The main goal is removing replacing pointless stack-to-stack copies with simply mutating in-place on the stack correctly in the first place.

Due to some mix of:

* Rust code relying more on copies than C++ (for esample, harder to make something uninitialized and fill it in)

* LLVM missing optimizations that rust relies on heavier than C++

* No real guarantees around RVO / NRVO

Rust code often will put something on the stack, and then just instantly copy it somewhere else on the stack, even in optimized code. I've observed this happening sometimes pretty blatantly myself.

> No real guarantees around RVO / NRVO

Shouldn’t Rust in theory have a lot more freedom in defining its calling conventions than C++ has? I wonder if there’s anything that prevents doing RVO by default, or if just hadn’t been a priority yet.

I think in theory it could, but something was definitely getting clogged in the optimizer. I'd see code like

" a = A::new(...);

return a; "

Create a on the stack, and immediately copy a into the stack region the caller was expecting it in. This seemed to get worse as struct size got larger, so I'm guessing there was so much IL the optimizer had to churn through it just gave up at some point.

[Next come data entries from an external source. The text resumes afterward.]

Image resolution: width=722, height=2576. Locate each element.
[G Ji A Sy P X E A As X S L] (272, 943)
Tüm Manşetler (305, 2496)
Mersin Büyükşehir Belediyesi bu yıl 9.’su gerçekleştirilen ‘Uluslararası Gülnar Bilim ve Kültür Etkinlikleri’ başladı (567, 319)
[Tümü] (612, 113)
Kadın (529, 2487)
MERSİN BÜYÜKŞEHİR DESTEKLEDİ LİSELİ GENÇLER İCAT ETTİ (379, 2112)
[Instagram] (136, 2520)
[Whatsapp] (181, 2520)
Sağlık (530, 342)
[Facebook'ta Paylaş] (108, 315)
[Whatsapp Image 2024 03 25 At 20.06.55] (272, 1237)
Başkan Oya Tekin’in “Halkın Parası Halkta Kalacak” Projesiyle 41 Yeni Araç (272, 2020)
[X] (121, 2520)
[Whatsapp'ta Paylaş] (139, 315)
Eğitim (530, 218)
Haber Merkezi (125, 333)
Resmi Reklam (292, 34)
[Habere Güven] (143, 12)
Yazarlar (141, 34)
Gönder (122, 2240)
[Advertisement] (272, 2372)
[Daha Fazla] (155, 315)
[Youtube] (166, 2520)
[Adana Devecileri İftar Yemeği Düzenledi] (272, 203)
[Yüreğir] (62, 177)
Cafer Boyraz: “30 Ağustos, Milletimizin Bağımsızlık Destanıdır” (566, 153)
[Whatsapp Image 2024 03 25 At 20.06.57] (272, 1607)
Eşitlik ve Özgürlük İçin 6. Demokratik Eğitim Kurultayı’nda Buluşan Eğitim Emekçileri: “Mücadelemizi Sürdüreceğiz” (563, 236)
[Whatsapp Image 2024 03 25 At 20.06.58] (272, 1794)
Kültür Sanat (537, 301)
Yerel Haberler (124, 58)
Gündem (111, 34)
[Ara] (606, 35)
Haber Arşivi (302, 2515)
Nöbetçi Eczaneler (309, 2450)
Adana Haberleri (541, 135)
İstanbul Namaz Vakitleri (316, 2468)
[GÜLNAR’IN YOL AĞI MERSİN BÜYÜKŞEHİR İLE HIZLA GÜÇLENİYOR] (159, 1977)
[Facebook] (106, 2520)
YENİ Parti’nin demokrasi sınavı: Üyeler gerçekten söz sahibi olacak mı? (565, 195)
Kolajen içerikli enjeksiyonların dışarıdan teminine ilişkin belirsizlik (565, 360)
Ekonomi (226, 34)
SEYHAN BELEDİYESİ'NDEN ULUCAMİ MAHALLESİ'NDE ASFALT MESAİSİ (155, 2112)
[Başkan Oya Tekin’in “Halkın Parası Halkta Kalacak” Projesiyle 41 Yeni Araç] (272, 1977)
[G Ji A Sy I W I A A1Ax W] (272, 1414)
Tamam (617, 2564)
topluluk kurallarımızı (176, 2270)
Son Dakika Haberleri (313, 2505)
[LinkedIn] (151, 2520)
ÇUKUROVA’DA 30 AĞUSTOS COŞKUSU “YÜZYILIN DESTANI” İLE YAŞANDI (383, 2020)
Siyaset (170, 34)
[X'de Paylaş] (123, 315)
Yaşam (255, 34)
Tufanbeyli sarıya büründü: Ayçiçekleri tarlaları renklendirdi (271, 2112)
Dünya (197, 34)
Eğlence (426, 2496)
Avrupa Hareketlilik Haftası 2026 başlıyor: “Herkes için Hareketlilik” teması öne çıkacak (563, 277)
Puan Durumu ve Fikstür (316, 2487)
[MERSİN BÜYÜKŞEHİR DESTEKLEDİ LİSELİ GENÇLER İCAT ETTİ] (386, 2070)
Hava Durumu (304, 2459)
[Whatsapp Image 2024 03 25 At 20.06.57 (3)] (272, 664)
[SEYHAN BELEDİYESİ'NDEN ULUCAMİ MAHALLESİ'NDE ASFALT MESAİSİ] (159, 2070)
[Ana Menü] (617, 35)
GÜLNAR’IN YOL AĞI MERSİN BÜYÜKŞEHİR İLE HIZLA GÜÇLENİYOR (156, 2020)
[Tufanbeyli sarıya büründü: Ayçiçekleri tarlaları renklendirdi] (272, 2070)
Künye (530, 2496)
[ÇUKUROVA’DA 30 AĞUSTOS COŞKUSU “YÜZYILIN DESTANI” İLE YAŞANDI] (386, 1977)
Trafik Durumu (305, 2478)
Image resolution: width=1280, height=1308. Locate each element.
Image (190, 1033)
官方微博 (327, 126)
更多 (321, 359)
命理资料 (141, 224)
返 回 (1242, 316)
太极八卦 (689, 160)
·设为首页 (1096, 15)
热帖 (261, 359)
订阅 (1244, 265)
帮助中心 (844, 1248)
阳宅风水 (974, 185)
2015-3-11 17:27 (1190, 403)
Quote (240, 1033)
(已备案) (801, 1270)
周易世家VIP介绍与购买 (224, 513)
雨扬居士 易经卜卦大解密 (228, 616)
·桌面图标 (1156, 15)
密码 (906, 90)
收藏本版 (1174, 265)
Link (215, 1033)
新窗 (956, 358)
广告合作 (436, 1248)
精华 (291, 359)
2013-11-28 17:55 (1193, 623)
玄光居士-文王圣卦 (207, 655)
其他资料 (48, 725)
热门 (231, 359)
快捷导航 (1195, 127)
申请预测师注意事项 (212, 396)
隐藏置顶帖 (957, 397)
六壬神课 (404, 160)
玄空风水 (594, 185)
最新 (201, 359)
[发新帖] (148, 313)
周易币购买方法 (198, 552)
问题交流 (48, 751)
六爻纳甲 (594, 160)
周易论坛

Evaluation order is unspecified in C++, whereas it is well-specified in Rust. This makes things easier to reason about in Rust, but does give the optimizer less wiggle room.

https://en.cppreference.com/w/cpp/language/eval_order

How is evaluation order even relevant for RVO?
In code like `a(b(d),c(e))`, I think it could be relevant. You would want different code based on the size of `b(d)`, `c(e)`, `d`, and `e`. If you must evaluate b before c, that would eliminate some possible arrangements.

Specifically, if `e` and `b(d)` are huge, you probably would want to evaluate `c(e)` first and then `b(d)`.

There was a RFC for them, but it didn't get much traction.
"Memory moves to the stack frequently represent wasted computation. For the most part, they're CPU cycles that are spent shuffling data from one place to another instead of performing useful work. Stack-to-stack memory moves in particular are very likely to represent pure overhead; non-stack-to-stack memory moves are sometimes genuinely useful and necessary but frequently also represent waste."

It's essentially a critique that the optimizer is missing opportunities.

FTA:

> Why do we care about stack memory moves?

> Memory moves to the stack frequently represent wasted computation. For the most part, they're CPU cycles that are spent shuffling data from one place to another instead of performing useful work. Stack-to-stack memory moves in particular are very likely to represent pure overhead; non-stack-to-stack memory moves are sometimes genuinely useful and necessary but frequently also represent waste.

> Is there a trade off in being stack efficient and speed?

It's just rust being slightly less efficient: it spends instructions doing unnecessary stack-to-stack copies, and has larger stackframes (to hold the redundant copies, which can be an issue both with deep recursion and for inlining).